Final Project

30% of overall grade. 

Introduction and Goals 

The project is a ubiquitous concept within Digital Humanities. Over the course of the semester, we will explore, evaluate, and create digital humanities projects through critiques and in class activities. In addition, you will also create your own digital humanities project that pursues a research question, analyzes data (in some form), and draws substantive conclusions. Your project will be explored and graded through the lens of the same Project Evaluation Template that we use to critique digital humanities projects throughout the semester.

The goal of the final project is to give you practice conducting (digital) humanities research and developing and managing a project from start to finish. You will be challenged to think critically about your research question, the data you use, how you analyze and present what you learn, and the decisions you make along the way. You will also reflect on your own research process and explain it to your peers, which can guide you when you conduct research and/or manage projects in the future. This experience will help you understand and evaluate research in the world of digital humanities and beyond. 


You will conceive of and create your own digital humanities project.. You may work individually or in groups as you prefer. The project can be on any topic that you choose, as long as it is driven by a research question, and the final deliverable can be an essay or a website. If it is a website, it can take on many forms (such as a digital archive or exhibit, a multimedia essay, or an interactive visualization). Regardless of format, the final project must:

  • be guided by a research question,
  • clearly articulate the methodology used in researching and preparing the project,
  • and, use argumentation and analysis to make an argument.


In developing the project, there will be several milestones along the way. We will begin to brainstorm topics and develop research questions in late September, and there will be a project proposal due in mid-November. You will be required to check in with the instructors around Thanksgiving, and in the final class period of the semester, you will do a trial run of the final project presentation. During finals week, you will give a project presentation and turn in the final deliverable and self-reflection essay.

  • Sept 25 – Brainstorm (developing a research Q)
  • Nov 16 – Proposal
  • Between Nov 16- Dec 3 – Check in meeting
  • Dec 11 – Draft Presentation
  • Dec 16 – Presentation
  • Dec 18 (5pm) – Final Project 

Brainstorm (Due Sept 25)

Brainstorm ideas for the final project and start thinking about what research questions are behind your interest in these ideas. May include up to two ideas, with at least 4-5 sentences explaining the idea and the research interest behind it. You may change your mind as you progress through the semester, but keep in mind that the earlier you begin working on your project, the easier it will be.

This assignment is not given a letter or numerical grade, but if you do not turn it in you will lose points on your final project grade.

Proposal (Due Nov 16)

Write a 2 page (single spaced) description of:

  • the research question posed by your project, including how you selected it
    • How you came to explore this topic (if you chose this topic because it is a hobby that you are passionate about, say so, for example)
    • Were you influenced by other DH projects or methods we explored in class?
    • How your research question has evolved over time
    • What your goals are for the project
  • ideas for where data to analyze will come from 
  • proposed methods for analysis 
  • proposed final deliverable (website or essay; if website, what type [digital archive, interactive map, etc) 

At least 3 credible sources (scholarly, or at the approval of an instructor) must be cited to show that background research has been done to frame the project. Each source must include 1-2 sentences explaining how it relates to the project.

Provided data:
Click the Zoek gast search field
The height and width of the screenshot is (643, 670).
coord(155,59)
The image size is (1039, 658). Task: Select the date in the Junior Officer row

Instructions:
1: In the final project description, how many credible sources must the proposal cite?
2: Write the next part of the final project description, starting after its last sentence.

Response list:
1: At least three credible sources, each with one or two sentences explaining how it relates to the project.

2:
Check in meeting (Nov 16 – Dec 3)

Sign up for a timeslot in Mattermost to meet with the instructors. We will discuss the progress you’ve made on your project, brainstorm ideas and strategies for troubleshooting, provide feedback, and assist with any challenges you are facing.

This assignment is not given a letter or numerical grade, but if you do not meet with the instructors, you will lose points on your final project grade.

Draft Presentation (Dec 11)

In a 6 minute presentation, share your final project with the class as if you were giving the final presentation, with the project as complete as possible at this time. The presentation should share the final deliverable, what it is meant to accomplish, and discuss challenges or problem areas where the group or individual could benefit from the collective assistance of the class. For more information on what you should cover, see the Presentation description below. You should have a draft of your slides for this presentation. This presentation is to allow for feedback and advice from the rest of the class and the instructors. 

Presentation (Dec 16)

You will have 6 minutes to share your final project, excluding time for questions. Begin by sharing the research question and motivation behind the project. Then, show your final product briefly and share conclusions and findings that can be drawn from the project. Finally, discuss the methodology and process that led you to the final product.

Address the following elements of your final project:

  • Research question
    • What is your research question?
    • What led you to pursue that question? Why does it interest you?
    • How did it develop over the course of the semester?
  • Methodology
    • What decisions did you make and why?
  • Argument and Findings
    • What does your project demonstrate or argue? How does it make that argument?
    • What evidence did you use?
    • What should users/viewers/readers learn from your project?
  • Final product(s)
    • This may include a demo of a visualization, an excerpt from a video, or a short tour of your website. 
    • As in previous presentations, make sure that you take screenshots or otherwise embed this portion into your slides so that you do not lose time because of connectivity or login issues. 

Fitting all of this into 6 minutes is a challenge. Practicing your presentation at least once before the presentation day is strongly advised.

You should use slides to organize your presentation. Use the Successful Slides tips document as an aid in developing your slides. You will not be graded separately on your slides, but they are key to ensuring a successful presentation.

Final Project (Dec 18 5pm)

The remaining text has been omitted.